Skills for Care, which supports the adult social care sector, estimates that the sector needs almost half a million extra workers over the next 10 years to keep up with demand. If those above 55 choose to retire, another 430,000 could be lost over the same period. In January, despite doctor shortages, universities were instructed to limit the number of medical places in order to curb the costs of medical training, or face heavy fines.
The result, contrary to the perception that we are passive receivers of immigrants, is a recruitment drive from overseas so voracious that it has reached into what the World Health Organization categorises as “red list countries”, which already have weak healthcare infrastructure that would be even more compromised by emigration.

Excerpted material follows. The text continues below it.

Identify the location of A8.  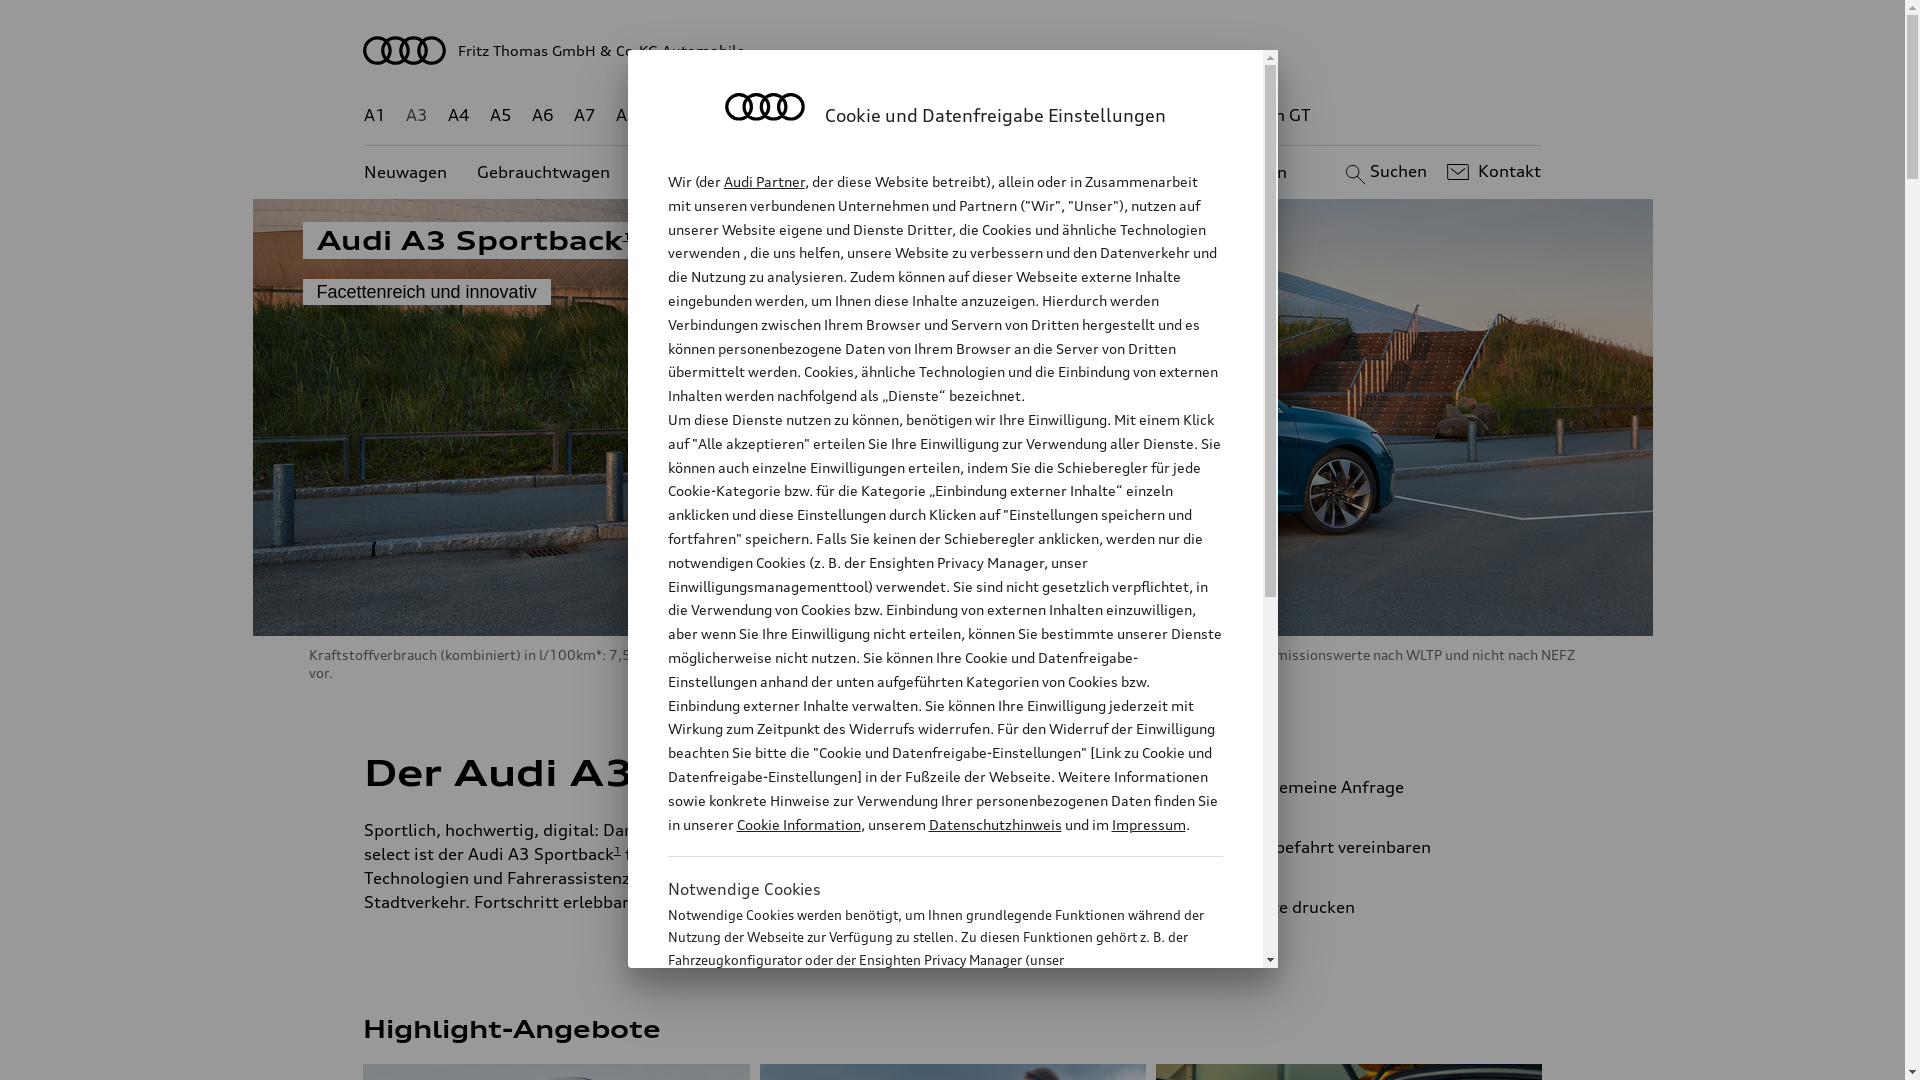
(627, 116).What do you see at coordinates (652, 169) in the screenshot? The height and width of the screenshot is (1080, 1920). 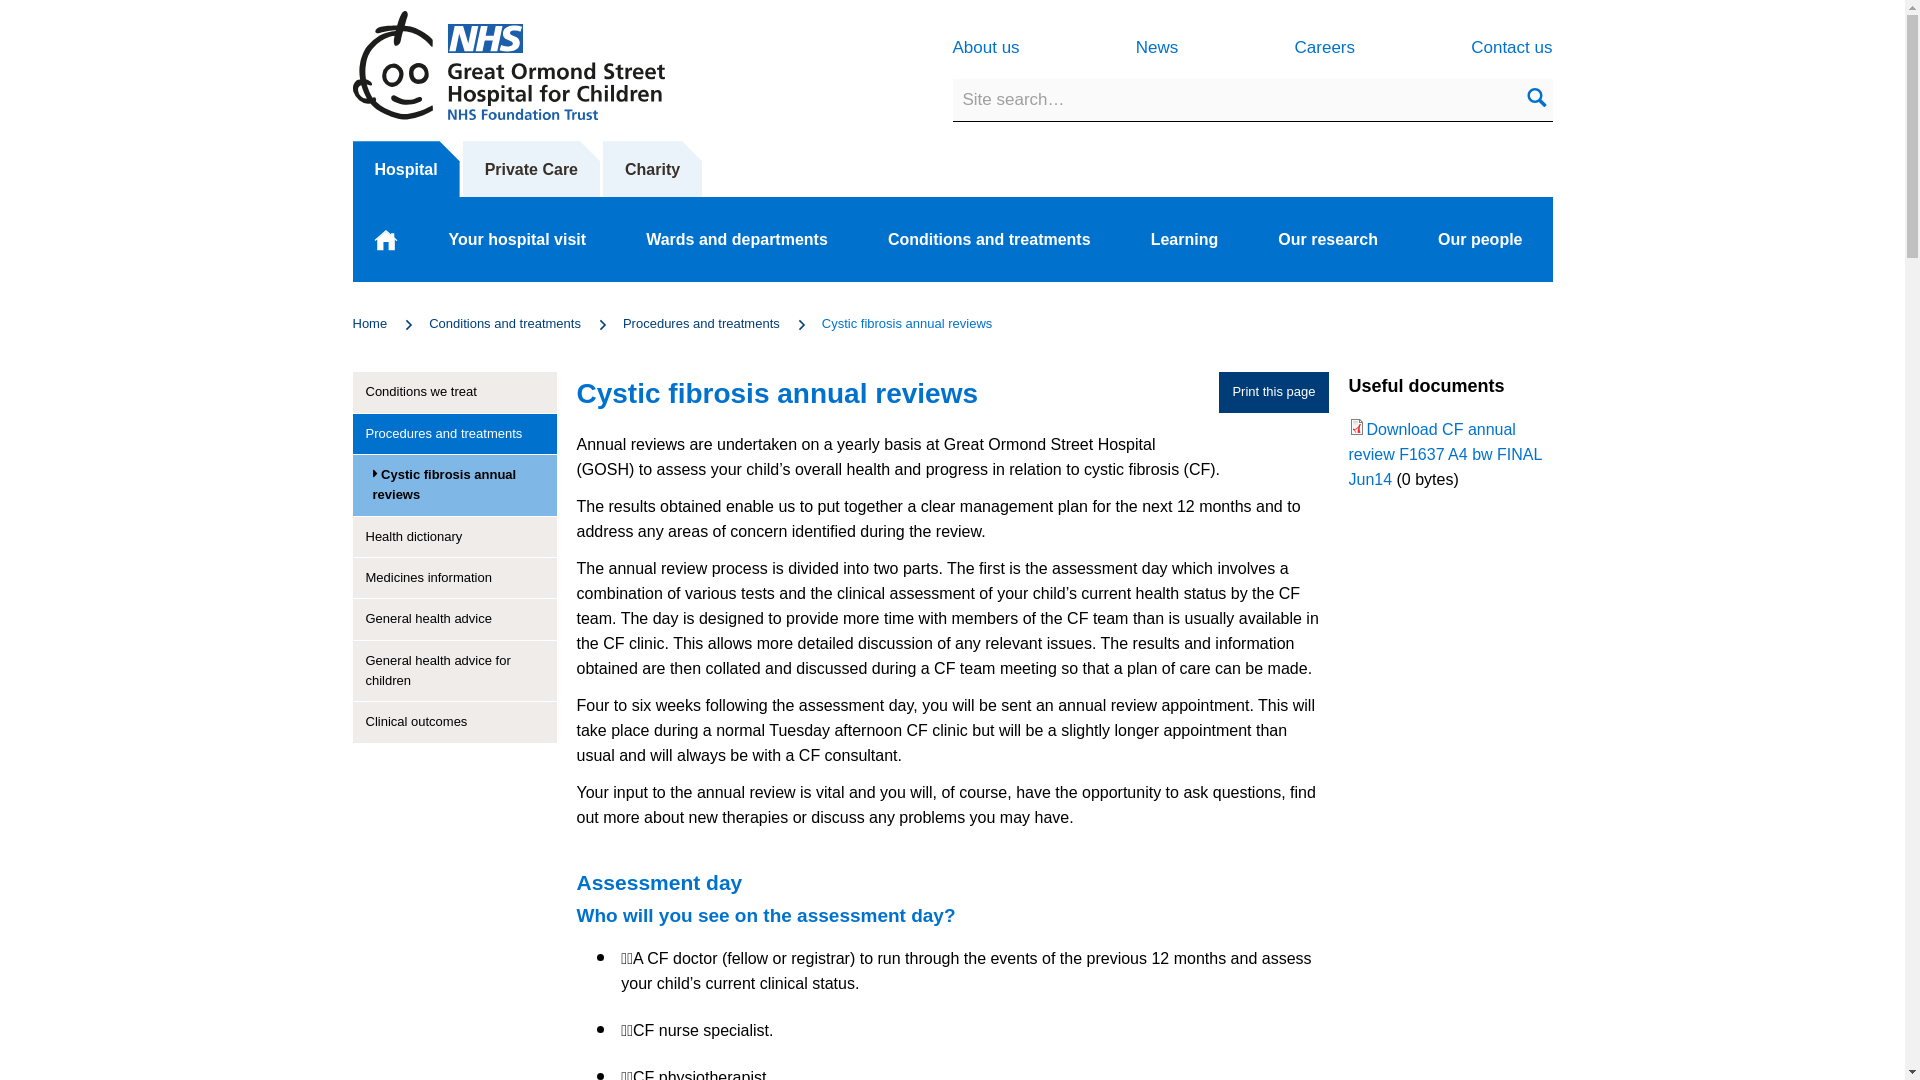 I see `Charity` at bounding box center [652, 169].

According to the Nursing Times, three of the top seven countries from which the UK employs nurses are on that red list, reducing their capacity to heal and take care of their own people. Of doctors recruited in 2021, 81% were from one red list country. The tailwinds of austerity are global.
And those recruits are brought in to firefight, not thrive. They shoulder not only the burden of stretched care and health sectors, but high relocation costs and punitive terms of employment that hold them in a sort of bondage. In some cases, they are trapped in contracts for five years and if they wish to leave must pay thousands of pounds in exit costs that would cover the upfront spend by recruiters. There is something particularly grisly in passing off training costs to foreign health professionals and their governments, poaching those recruits, and then trying to make sure that they do not have the freedom to change jobs if conditions are poor. In other cases, pay was lower than promised and work did not start for extended periods due to bureaucratic delays in a vice of exploitation and incompetence that involves recruitment agencies, large private care providers and a sluggish Home Office.
Behind the flapping about “record numbers”, there are many of these stories: of people in shortage occupations across the board who have to pay national insurance contributions as well as a high immigration surcharge in annual health taxes and save up for the heavy cost of each leave-to-remain stamp. Who cannot negotiate better pay, hours or conditions under employer sponsorship agreements that leave them with little bargaining power. Who hold on to the hope, at the end of every month, that the numbers and the emotional tithes of leaving their homes will stack up one day.
What the record numbers constitute is not a country unable to control its borders, but one that has established a two-tier employment policy. One that refuses to invest in training and study, and deflects the moral outrage of that on to those who are brought in to plug those gaps. All while refusing to acknowledge that demographics mean that immigrants will always be essential, and so must be treated not as precarious bussed-in labourers, but with humanity, welcome and dignity. That really is the sum of it all. Doesn’t make a good headline though, does it?